Alderman of the Milwaukee Common Council
- In office 1847–1848

Personal details
- Born: August 17, 1811 Saybrook, Connecticut, U.S.
- Died: December 9, 1886 (aged 75) Chicago, Illinois, U.S.
- Spouse: Sophia Hosmer ​(m. 1837)​
- Relations: Elisha W. Edgerton (brother)

= Benjamin Hyde Edgerton =

American businessman

Benjamin Hyde Edgerton (August 17, 1811 - December 9, 1886) was an American engineer, businessman, pioneer, and politician.

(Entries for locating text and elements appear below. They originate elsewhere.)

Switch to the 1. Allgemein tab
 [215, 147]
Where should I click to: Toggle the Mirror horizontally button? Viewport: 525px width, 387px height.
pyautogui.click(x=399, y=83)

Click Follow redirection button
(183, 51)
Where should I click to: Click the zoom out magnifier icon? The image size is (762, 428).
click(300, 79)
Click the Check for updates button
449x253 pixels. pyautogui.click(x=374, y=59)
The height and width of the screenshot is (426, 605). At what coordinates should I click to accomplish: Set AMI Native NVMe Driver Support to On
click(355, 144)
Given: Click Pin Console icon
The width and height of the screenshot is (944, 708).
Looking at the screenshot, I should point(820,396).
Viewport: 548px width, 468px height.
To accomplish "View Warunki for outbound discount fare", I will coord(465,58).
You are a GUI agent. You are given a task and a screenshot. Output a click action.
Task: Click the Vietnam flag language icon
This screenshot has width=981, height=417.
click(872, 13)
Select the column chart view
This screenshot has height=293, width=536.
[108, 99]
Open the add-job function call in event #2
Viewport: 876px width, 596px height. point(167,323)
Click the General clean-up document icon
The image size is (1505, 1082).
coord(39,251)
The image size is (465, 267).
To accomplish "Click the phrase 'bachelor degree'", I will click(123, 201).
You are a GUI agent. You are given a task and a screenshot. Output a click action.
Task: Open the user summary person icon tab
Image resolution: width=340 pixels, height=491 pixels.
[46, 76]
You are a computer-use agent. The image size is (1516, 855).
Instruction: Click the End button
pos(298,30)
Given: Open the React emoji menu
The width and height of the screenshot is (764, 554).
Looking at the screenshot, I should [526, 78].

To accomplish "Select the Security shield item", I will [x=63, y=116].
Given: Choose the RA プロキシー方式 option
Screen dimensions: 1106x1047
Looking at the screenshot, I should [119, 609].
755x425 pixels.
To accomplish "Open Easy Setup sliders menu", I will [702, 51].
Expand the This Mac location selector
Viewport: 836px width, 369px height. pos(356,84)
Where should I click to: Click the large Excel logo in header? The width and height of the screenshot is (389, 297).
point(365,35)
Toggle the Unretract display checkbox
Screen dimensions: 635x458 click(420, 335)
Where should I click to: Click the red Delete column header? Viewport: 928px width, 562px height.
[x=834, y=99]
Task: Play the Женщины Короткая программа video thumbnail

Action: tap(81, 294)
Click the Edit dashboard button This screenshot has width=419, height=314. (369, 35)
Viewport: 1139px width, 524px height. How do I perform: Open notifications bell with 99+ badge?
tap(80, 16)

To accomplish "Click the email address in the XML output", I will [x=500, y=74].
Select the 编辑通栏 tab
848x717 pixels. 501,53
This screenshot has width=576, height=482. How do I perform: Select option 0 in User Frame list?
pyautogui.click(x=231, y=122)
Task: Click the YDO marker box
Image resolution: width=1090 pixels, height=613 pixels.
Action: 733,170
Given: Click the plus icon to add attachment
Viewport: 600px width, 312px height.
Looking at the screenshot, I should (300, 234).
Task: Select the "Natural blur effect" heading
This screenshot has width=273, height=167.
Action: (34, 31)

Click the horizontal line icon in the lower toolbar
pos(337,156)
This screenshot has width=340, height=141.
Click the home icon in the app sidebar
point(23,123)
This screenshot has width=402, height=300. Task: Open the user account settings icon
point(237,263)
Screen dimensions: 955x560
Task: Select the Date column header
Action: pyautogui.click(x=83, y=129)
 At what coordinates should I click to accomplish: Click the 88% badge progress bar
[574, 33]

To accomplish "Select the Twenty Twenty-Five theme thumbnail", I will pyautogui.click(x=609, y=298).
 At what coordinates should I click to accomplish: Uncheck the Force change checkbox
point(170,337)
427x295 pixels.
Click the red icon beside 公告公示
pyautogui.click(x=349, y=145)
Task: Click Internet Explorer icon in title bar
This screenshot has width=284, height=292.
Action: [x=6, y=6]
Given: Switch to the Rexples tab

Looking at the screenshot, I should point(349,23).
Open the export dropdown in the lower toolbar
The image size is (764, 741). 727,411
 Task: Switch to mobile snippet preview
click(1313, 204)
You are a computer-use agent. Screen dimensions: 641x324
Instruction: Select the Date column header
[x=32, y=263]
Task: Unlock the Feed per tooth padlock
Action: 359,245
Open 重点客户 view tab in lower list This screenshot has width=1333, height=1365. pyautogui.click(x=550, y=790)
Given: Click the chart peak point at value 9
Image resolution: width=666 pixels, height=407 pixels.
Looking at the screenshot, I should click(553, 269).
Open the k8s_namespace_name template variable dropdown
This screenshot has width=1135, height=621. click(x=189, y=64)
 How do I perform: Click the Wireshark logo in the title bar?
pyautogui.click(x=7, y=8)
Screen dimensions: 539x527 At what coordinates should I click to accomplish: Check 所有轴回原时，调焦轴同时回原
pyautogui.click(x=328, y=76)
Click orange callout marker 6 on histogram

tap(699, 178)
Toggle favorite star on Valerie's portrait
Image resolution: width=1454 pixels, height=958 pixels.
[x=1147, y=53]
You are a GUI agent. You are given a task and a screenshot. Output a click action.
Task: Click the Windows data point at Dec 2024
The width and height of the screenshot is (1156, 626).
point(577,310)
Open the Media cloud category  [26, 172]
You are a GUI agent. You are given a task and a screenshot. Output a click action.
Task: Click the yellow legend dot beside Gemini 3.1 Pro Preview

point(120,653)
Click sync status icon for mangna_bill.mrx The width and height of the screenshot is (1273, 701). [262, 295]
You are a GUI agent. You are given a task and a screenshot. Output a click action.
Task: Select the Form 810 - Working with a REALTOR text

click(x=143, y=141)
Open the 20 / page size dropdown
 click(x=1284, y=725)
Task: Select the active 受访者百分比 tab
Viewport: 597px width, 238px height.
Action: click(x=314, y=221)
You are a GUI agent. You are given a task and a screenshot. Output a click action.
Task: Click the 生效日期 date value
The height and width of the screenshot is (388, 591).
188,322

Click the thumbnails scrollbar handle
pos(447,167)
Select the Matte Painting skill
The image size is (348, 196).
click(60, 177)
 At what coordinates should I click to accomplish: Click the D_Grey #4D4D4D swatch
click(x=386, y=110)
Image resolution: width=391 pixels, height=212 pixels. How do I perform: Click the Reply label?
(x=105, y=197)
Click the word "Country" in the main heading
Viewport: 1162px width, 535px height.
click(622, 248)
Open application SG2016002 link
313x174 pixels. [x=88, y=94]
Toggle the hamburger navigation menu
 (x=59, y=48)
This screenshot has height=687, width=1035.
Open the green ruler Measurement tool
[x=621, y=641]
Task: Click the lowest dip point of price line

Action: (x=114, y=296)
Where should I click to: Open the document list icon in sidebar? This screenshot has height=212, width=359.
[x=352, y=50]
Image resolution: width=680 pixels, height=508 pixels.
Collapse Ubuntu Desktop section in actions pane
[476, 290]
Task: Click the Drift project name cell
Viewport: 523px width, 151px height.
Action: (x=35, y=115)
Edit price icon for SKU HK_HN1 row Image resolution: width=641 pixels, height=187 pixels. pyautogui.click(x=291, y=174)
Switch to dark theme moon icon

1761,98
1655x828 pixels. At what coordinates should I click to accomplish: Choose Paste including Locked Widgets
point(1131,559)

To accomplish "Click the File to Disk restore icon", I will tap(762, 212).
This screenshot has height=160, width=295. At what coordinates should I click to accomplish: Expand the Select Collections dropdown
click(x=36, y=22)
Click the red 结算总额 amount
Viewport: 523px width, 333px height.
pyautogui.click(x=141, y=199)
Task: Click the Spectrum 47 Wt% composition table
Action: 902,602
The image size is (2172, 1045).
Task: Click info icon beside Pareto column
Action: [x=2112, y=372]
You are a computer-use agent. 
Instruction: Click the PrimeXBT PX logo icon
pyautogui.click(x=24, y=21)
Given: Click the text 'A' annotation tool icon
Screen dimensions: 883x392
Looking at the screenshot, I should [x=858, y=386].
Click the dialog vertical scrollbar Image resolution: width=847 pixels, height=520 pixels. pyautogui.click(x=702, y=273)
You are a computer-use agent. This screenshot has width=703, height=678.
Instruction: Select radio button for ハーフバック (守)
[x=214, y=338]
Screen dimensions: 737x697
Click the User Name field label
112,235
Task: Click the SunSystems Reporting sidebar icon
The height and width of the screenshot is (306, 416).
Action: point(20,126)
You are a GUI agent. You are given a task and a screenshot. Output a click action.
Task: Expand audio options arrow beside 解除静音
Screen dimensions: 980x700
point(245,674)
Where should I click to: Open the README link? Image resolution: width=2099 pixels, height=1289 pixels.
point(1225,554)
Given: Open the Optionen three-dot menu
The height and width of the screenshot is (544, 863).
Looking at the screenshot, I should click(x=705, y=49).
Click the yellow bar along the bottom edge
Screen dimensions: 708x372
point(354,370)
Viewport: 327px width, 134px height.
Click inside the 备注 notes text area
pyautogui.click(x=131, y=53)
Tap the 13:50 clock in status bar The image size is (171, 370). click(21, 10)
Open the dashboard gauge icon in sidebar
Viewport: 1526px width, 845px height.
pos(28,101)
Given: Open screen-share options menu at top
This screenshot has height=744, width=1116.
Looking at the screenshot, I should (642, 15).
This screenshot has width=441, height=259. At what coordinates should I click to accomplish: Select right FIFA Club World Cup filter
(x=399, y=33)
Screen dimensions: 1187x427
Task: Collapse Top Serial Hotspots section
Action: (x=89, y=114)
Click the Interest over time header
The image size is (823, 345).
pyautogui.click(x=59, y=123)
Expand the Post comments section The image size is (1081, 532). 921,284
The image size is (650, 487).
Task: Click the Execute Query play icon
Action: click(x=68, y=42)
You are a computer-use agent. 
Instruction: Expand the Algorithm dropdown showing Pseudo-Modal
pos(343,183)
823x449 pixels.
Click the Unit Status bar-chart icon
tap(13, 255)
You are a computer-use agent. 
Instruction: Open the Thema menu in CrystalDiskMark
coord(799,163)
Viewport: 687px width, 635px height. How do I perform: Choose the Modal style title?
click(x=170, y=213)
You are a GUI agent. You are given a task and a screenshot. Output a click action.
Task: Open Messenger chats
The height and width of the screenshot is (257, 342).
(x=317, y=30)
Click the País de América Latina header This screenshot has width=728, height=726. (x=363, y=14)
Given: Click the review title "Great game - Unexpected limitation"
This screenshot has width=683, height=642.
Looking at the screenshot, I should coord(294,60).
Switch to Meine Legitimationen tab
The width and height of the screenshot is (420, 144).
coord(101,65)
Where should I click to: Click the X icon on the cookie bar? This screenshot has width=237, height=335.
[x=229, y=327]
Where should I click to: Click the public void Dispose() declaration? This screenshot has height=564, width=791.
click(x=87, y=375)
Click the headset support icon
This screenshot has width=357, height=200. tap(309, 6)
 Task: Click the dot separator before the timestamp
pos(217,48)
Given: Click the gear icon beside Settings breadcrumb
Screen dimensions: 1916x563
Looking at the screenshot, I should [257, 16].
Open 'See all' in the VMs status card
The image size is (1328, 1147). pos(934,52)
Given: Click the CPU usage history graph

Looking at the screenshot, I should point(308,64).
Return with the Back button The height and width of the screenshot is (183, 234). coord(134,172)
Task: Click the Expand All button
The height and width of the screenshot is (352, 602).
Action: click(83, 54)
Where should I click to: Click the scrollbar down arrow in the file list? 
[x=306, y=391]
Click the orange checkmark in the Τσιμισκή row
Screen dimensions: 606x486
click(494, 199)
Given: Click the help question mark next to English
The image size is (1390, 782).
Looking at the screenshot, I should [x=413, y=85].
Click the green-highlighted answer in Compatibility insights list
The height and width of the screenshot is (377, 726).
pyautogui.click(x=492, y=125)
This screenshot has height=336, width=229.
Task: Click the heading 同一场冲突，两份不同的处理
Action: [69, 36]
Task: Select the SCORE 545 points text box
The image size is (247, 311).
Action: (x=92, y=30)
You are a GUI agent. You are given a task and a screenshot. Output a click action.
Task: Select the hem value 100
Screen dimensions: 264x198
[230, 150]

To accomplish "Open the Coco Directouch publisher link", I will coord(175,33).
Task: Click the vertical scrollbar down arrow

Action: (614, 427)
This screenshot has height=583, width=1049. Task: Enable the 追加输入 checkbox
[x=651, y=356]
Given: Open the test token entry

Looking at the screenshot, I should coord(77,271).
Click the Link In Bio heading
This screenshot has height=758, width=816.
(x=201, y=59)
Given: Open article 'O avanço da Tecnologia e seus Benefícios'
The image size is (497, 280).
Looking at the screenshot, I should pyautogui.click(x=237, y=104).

== Early life and education ==
Edgerton was born in Saybrook, Connecticut on August 17, 1811. Edgerton studied to be a surveyor in Buffalo, New York.

== Career ==
After moving to Green Bay, Michigan Territory, in 1835, he worked for the government as a surveyor and civil engineer. While in Green Bay, Edgerton was chosen to the seventh Michigan Territorial Council (the Rump Council) in 1835, including the western area of the Michigan Territory (present day Wisconsin and parts of North Dakota, South Dakota, Iowa and Minnesota) to provide for a smooth transition involving the establishment of Wisconsin Territory and the admission of the State of Michigan. Edgerton helped survey the city blocks in Milwaukee, Wisconsin and the railroads in Wisconsin. He served on the first harbor commission in Milwaukee and was an alderman of the Milwaukee Common Council from 1847 to 1848.

== Personal life ==
Edgerton married Sophia Hosmer in 1837. He died at his home in Chicago, Illinois, on December 9, 1886. His brother was Elisha W. Edgerton, a businessman and state legislator.